Program 'Pak Rahman' Pemkot Semarang Raih Penghargaan dari TPID Jateng dan Bank Indonesia


SEMARANG WAWASANCO - Komitmen Pemerintah Kota Semarang dalam menggelar pasar murah di 16 kecamatan mendapat penghargaan dari TPID Jawa Tengah.

Pemerintah Kota Semarang dinilai berhasil menyediakan akses bahan pangan yang terjangkau masyarakat sekaligus berhasil menekan angka inflasi. 

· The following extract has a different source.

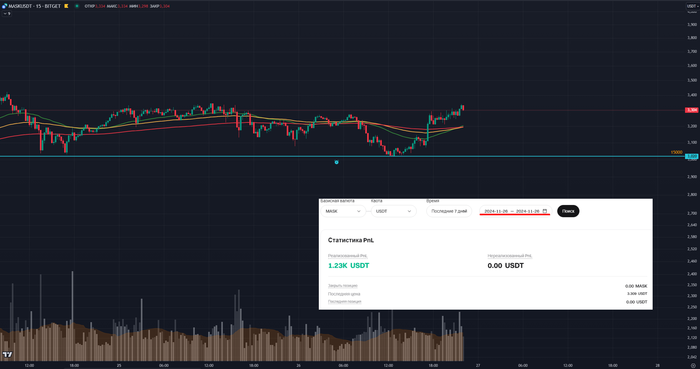Click the MASKUSDT symbol logo icon
This screenshot has height=369, width=700.
click(4, 6)
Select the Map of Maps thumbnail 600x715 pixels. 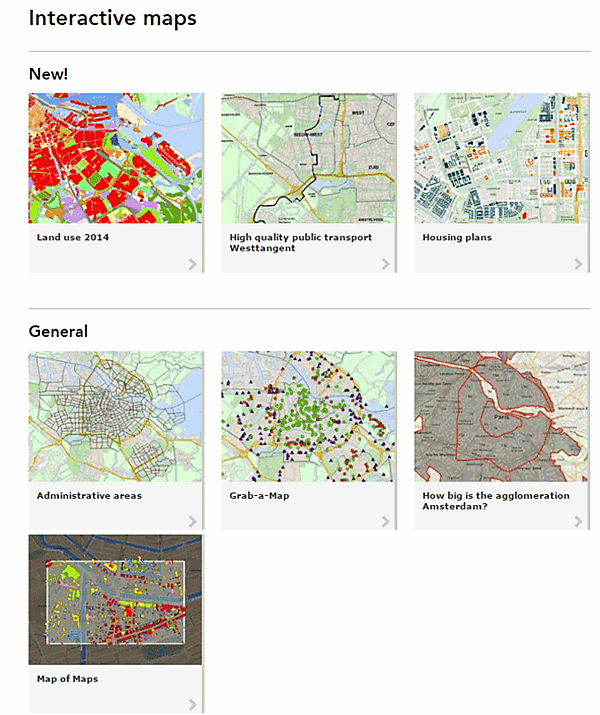click(x=115, y=599)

"TPID Jawa Tengah bersama Bank Indonesia memberikan apresiasi untuk program Pak Rahman (Pasar Pangan Rakyat Murah dan Aman), yang tentu ini juga menjadi salah satu pendorong bagaimana inflasi di Kota Semarang ini bisa terkendali dan juga kita masuk 10 besar tingkat inflasi terendah se-Indonesia," terang Wali Kota Semarang, Hevearita Gunaryanti Rahayu.

Hal tersebut disampaikan pada acara Gerakan Nasional Pengendalian Inflasi Pangan atau GNPIP yang digelar Bank Indonesia di Alun-alun Pasar Johar, Jumat (14/4/2023).

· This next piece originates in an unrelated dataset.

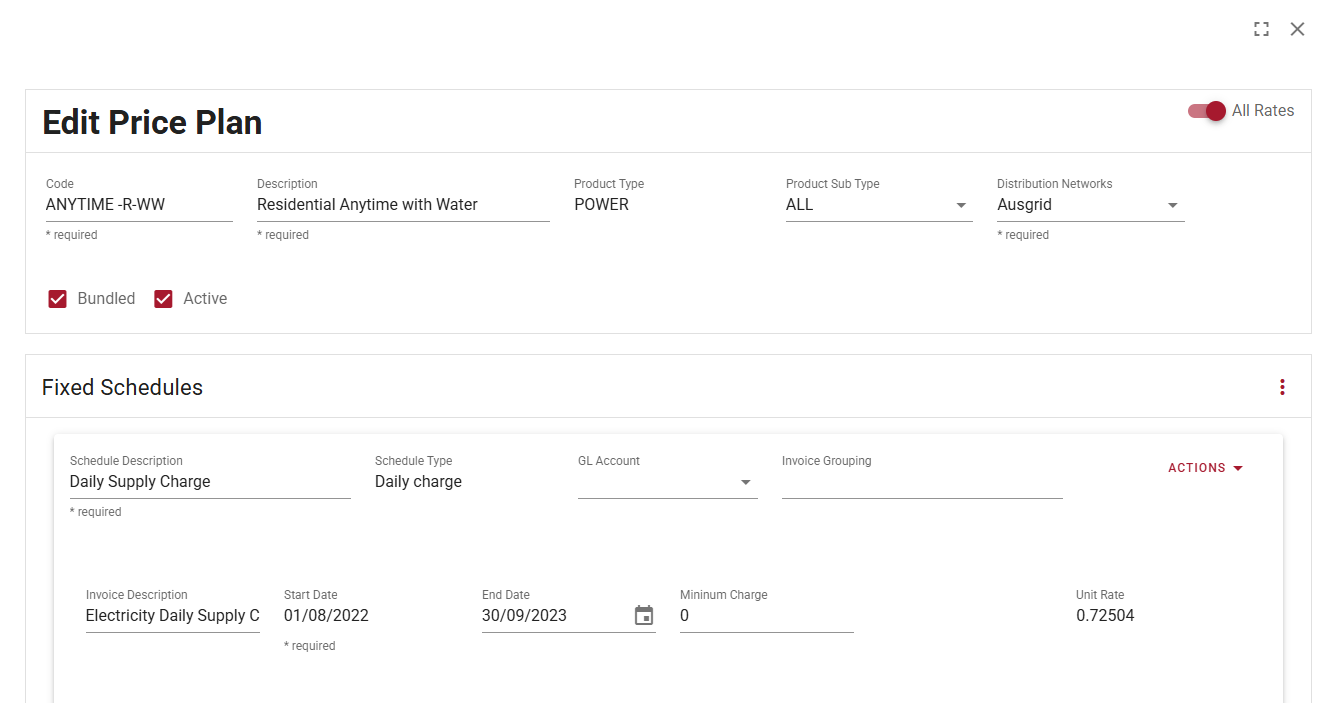Focus the Minimum Charge field
The width and height of the screenshot is (1336, 703).
point(766,616)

Mbak Ita, sapaan akrab wali kota perempuan pertama di ibu kota Jawa Tengah tersebut bahkan memastikan jika pihaknya akan menggelar roadshow pasar murah hinggal 18 April 2023.

Dirinya juga menjelaskan bahwa jajarannya telah memberikan bantuan beras sebanyak 580 ribu ton kepada keluarga penerima manfaat di Kota Semarang. 

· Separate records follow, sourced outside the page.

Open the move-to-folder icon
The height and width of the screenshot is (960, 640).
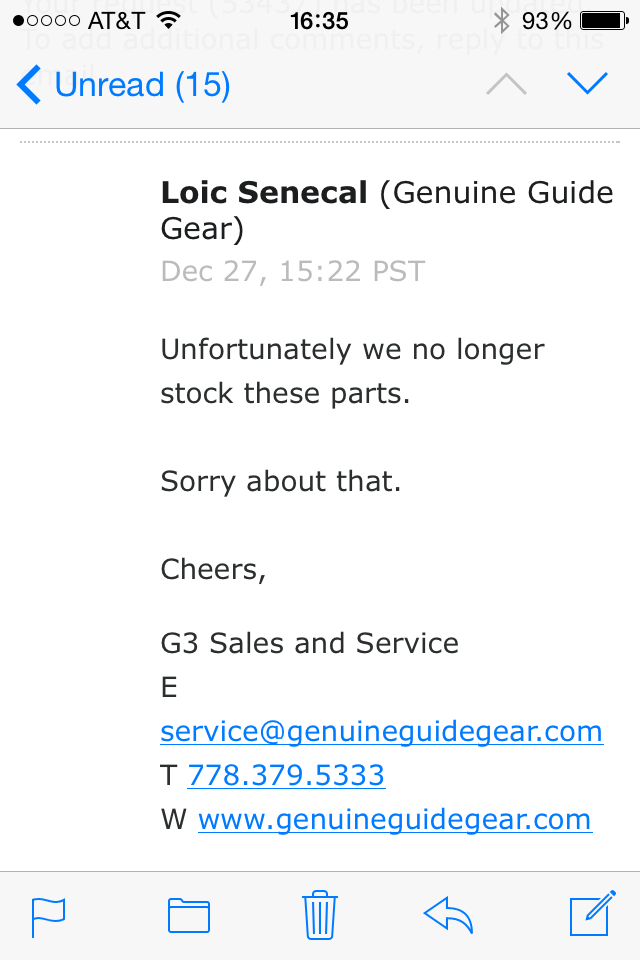tap(188, 916)
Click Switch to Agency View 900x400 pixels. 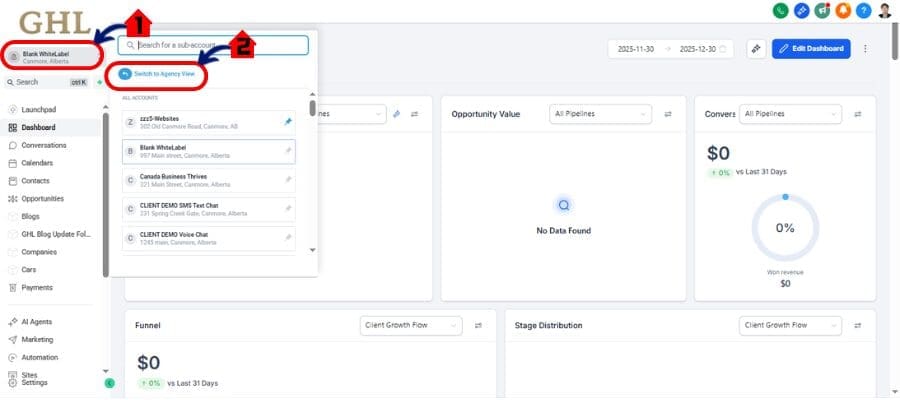click(x=161, y=74)
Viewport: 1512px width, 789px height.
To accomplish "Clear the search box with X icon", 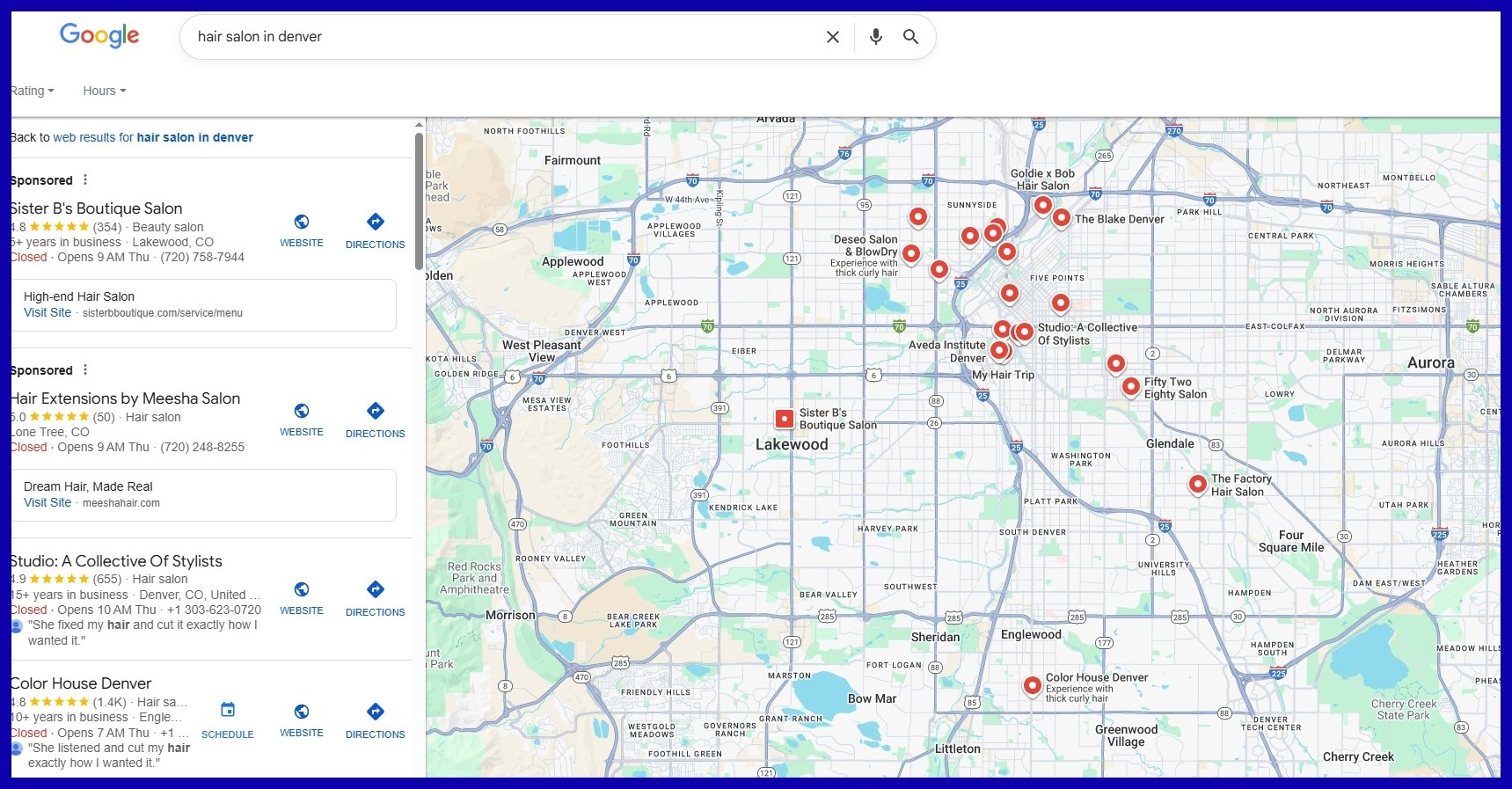I will pyautogui.click(x=832, y=37).
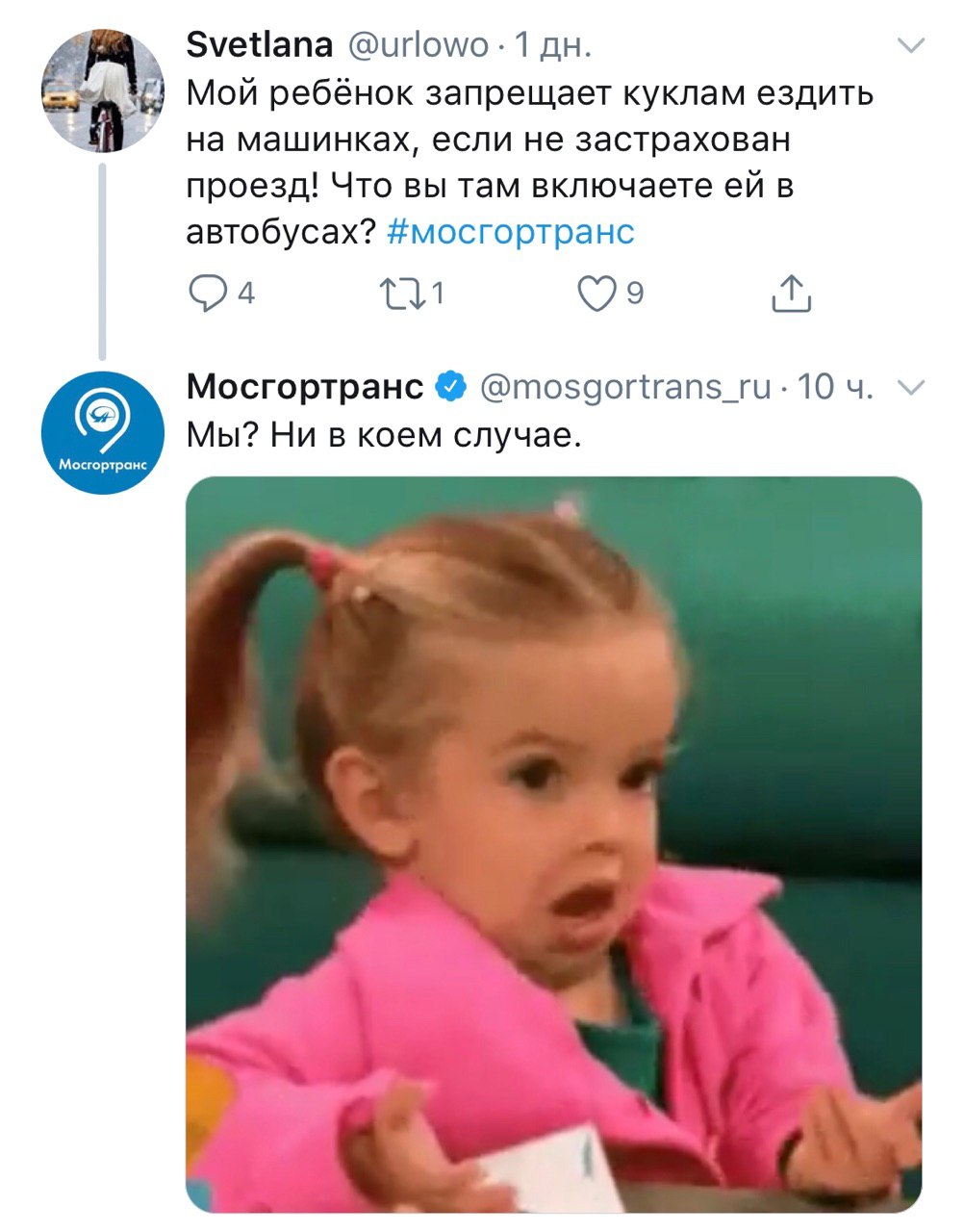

Dalam acara yang sama, Bank Indonesia juga mengukuhkan Mbak Ita sebagai Bunda QRIS.

Apresiasi ini diberikan karena Mbak Ita dinilai memiliki komitmen dan secara konsisten mengenalkan akselerasi penggunaan QRIS kepada masyarakat luas dengan menjadikannya metode pembayaran selama kegiatan Pak Rahman berlangsung. 

"Saya matur nuwun kepada Bank Indonesia, Pak Rahmat beserta jajarannya yang telah memberikan (penghargaan) kami menjadi Bunda QRIS. Kota Semarang adalah Kota Besar sehingga ya memang digitalisasi ini harus berjalan," tutur Mbak Ita. 

Menurutnya, pemakaian QRIS sebagai metode pembayaran selaras dengan konsep Smart City yang diusung oleh Pemerintah Kota Semarang.

Ia menghimbau agar masyarakat ke depannya menjadi cashless society dengan lebih sering menggunakan QRIS dalam melakukan transaksi sehari-hari. 

"Kita juga mengajarkan pada masyarakat dan pelaku usaha bahwa mereka tidak perlu punya susuk (uang kembalian) karena harga-harga ini kan pasti tidak genap sehingga salah satu solusinya ya melakukan (pembayaran lewat) QRIS," tandas Mbak Ita.